Explorando poco a poco el archipiélago descubrió que no había ninguna clase de vida humana por allí. !Eran islas vírgenes!. Exploró algunas de ella montado sobre su repuesto caballo y nunca halló nada más que grandes árboles frutales de los que comió abundantemente y dio de comer a su caballo. Iba, poco a poco, descendiendo hacia el sur de islote en islote. Se sabía orientar por las posiciones diurnas del sol y por las posiciones nocturnas de las estrellas. Hasta que, al final de aquella larga exploración, encontró un grandioso delta que le hizo pensar que había llegado a un gran río. Pero como el caballo hacía demasiada pesada la marcha contra corriente, decidió dejar encallada su barca en una de las playas del delta y, a lomos de su caballo, se internó tierra adentro. La vegetación se hacía cada vez más exuberante y enmarañada. Dedujo que había entrado en alguna región selvática con numerosos ríos afluentes del principal.
No encontró a ningún nativo en la región selvática donde se introdujo perdiendo todo el sentido orientativo. Después de mucho atravesar por la frondosa vegetación de la selva encontró un yacimiento de huesos humanos. Descabalgó de su montura y comenzó a analizarlos. Por sus conocimientos de Biología pronto dedujo algo que le inquietó momentáneamente. Todos ellos eran huesos pertenecientes a hombres ya adultos. Ni rastro de huesos femeninos. Estando en esta labor se vio sorprendido por una docena de bellísimas mujeres semidesnudas, al frente de las cuales iba dirigiendo el grupo la que debía ser Reina porque llevaba una corona de flores sobre la cabeza y un brazalete de oro puro en su brazo derecho. Todas portaban arcos. !Dios mío!. !Estoy perdido!. Pensó. Era la primera vez que, en verdad, se sentía nervioso ante un grupo de mujeres. La que hacía de Reina era la más hermosa de todas. Y quizás hasta la más joven de ellas o al menos eso aparentaba.

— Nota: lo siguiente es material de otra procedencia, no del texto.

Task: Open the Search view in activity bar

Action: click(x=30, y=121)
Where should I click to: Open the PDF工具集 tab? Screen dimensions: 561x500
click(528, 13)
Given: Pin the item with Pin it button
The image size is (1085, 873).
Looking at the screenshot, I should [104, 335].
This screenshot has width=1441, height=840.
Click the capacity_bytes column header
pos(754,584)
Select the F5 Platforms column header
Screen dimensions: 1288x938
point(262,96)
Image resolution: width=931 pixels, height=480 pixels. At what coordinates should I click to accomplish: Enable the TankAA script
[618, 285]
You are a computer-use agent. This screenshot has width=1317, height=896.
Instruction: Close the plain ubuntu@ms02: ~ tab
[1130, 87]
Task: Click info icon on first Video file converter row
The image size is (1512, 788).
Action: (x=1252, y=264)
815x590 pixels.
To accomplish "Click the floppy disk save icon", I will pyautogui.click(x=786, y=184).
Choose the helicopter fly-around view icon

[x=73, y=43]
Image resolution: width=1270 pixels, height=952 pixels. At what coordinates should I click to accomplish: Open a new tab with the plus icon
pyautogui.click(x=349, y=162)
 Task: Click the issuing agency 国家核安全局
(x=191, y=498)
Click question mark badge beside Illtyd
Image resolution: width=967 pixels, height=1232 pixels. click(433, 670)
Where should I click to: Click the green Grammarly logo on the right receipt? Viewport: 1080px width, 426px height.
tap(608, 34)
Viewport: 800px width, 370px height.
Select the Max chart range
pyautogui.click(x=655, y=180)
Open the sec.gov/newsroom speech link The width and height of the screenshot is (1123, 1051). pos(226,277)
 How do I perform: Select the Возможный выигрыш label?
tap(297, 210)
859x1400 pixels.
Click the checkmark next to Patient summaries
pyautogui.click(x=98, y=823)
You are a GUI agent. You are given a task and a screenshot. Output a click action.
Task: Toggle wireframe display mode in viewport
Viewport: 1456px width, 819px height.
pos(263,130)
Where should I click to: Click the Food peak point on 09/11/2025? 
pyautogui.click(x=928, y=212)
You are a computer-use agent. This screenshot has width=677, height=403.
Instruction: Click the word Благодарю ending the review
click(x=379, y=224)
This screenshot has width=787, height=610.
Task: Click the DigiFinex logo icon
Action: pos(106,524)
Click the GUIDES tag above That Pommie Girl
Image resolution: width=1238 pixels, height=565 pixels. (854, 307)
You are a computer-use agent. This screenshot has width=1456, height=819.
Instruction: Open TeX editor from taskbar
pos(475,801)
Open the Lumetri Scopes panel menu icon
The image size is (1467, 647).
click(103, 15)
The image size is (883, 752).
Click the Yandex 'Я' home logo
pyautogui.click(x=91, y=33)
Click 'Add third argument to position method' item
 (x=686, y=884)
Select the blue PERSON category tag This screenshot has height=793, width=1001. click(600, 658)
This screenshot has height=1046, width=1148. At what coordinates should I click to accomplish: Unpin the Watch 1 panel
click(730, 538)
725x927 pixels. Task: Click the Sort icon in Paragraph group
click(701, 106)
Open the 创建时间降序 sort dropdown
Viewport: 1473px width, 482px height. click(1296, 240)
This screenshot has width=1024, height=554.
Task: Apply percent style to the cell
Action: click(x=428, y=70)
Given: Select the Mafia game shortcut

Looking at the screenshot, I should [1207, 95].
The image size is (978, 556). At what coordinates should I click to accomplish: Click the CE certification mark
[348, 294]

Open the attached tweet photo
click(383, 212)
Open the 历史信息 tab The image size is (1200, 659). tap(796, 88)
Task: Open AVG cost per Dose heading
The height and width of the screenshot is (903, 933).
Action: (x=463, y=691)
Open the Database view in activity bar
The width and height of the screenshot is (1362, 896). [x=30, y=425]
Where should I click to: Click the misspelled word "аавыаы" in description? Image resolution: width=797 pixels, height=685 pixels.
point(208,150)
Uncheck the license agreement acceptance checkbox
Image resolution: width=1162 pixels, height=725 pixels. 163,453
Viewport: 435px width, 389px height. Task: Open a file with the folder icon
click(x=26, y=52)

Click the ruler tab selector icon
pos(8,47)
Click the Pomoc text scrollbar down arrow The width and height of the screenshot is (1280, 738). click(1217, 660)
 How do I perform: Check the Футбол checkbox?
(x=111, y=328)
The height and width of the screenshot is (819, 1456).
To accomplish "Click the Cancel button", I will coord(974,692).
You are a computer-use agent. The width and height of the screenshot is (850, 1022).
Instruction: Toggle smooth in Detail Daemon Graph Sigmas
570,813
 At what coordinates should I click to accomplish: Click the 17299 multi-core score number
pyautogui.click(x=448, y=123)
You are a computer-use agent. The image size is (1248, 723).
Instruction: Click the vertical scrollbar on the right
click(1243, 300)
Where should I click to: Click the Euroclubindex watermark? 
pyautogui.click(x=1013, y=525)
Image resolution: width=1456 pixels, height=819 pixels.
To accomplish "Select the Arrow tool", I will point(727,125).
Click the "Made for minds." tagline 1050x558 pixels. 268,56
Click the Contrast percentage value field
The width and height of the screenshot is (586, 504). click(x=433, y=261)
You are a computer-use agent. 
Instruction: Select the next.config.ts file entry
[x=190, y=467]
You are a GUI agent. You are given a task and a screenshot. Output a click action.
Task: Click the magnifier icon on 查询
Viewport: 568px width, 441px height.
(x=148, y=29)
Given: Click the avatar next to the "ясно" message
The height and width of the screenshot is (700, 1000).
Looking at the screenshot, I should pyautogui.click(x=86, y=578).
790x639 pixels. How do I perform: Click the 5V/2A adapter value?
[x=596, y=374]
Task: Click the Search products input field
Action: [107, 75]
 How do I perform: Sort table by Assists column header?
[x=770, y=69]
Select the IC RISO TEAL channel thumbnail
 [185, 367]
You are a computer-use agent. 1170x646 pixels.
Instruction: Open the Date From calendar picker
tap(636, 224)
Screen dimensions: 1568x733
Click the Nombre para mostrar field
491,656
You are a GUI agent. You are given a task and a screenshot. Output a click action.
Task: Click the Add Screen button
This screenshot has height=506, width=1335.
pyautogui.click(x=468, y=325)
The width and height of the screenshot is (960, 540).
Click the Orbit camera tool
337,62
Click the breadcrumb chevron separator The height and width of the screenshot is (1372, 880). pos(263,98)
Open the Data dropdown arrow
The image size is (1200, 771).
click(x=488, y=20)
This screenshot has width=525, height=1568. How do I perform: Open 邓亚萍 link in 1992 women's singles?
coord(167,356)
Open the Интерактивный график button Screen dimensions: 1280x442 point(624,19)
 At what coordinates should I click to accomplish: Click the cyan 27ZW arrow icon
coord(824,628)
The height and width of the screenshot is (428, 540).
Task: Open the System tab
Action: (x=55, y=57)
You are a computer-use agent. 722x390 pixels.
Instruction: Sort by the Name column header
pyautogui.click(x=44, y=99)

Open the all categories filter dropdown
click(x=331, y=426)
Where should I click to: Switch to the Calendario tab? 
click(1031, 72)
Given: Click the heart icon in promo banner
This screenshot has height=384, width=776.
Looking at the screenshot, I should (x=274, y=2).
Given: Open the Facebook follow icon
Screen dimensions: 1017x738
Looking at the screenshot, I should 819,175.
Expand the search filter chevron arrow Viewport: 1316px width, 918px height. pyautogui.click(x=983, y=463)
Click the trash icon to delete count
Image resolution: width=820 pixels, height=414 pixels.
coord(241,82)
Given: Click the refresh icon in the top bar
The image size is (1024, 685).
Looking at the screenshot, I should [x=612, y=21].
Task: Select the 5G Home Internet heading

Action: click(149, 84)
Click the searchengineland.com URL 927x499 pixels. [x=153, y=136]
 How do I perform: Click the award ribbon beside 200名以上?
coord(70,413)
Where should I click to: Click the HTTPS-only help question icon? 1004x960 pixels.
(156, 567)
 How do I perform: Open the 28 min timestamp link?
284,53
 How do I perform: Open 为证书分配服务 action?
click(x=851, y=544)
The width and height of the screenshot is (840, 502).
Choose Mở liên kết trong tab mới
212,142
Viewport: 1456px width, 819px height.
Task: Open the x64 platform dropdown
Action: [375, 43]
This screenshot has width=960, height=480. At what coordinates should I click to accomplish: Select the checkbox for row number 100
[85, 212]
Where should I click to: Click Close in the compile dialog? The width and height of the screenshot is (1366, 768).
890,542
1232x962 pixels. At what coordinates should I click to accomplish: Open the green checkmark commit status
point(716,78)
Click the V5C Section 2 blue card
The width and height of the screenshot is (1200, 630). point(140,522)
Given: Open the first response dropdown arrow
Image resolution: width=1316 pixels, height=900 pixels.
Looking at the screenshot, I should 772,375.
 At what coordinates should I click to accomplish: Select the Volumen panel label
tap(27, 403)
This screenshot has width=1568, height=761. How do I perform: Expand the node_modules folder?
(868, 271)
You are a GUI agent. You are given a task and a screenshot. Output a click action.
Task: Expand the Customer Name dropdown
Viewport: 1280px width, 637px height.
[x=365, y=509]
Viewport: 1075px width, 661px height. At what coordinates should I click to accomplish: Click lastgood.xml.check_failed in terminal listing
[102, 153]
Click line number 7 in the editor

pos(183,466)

Aquellas bellezas femeninas le miraban extrañadas. !Nunca habían visto a un hombre tan singular y vestido con aquellos ropajes, ni tampoco a aquel animal llamado caballo!… así que se acercaron, después del momento de extrañeza, peligrosamente a él y como centellas lo rodearon y le ataron los brazos con largas y flexibles, pero duras, lianas de la selva. ¿Era posible lo que estaba experimentando El Caballero de la Rosa o era sólo un espejismo debido al cansancio? No. Era cierto.
A una orden de la Reina toda la comitiva se dirigió, incluido el caballo, hacia un lugar cercano donde estaba el campamento de aquellas hermosas mujeres. Allí descubrió que sólo vivían mujeres de diversas edades. Todas bellísimas pero ningún rastro de hombre alguno. Sólo mujeres y niñas. Entonces memorizó una leyenda aprendida de sus lecturas sobre los mitos de la Antigua Grecia. ¿Serían éstas las famosas amazonas de las que hablaban los viejos pergaminos griegos? Todo indicaba que sí. Entonces fue cuando se preocupó de verdad. Resulta que la leyenda decía que las amazonas sólo cazaban hombres para aparearse con ellos y después los mataban sin piedad alguna. Cuando nacían varones los ahogaban en el río. cuando nacían hembras las cuidaban y las hacían parte de su comunidad.
Una vez llegados a lo que podría entenderse como la plaza mayor del poblado, la Reina Joven se reunió con una decena de mujeres más veteranas y entraron en una choza a parlamentar. ¿Qué estaba ocurriendo allí? se preguntaba El Caballero de la Rosa. Pero sólo podía ver a multitud de amazonas con sonrisas de victoria en sus labios. A los pocos minutos salieron la Reina Joven y la que él pensó que eran las consejeras de la Reina. Habían tomado una decisión. La Reina Joven ordenó que desataran a aquel caballero tan extraño para ellas y se acercó a él para intentar entenderse por medios de gestos y mímicas físicas. El Caballero de la Rosa se dio cuenta de que se había ganado la amistad de aquellas hermosas hembras.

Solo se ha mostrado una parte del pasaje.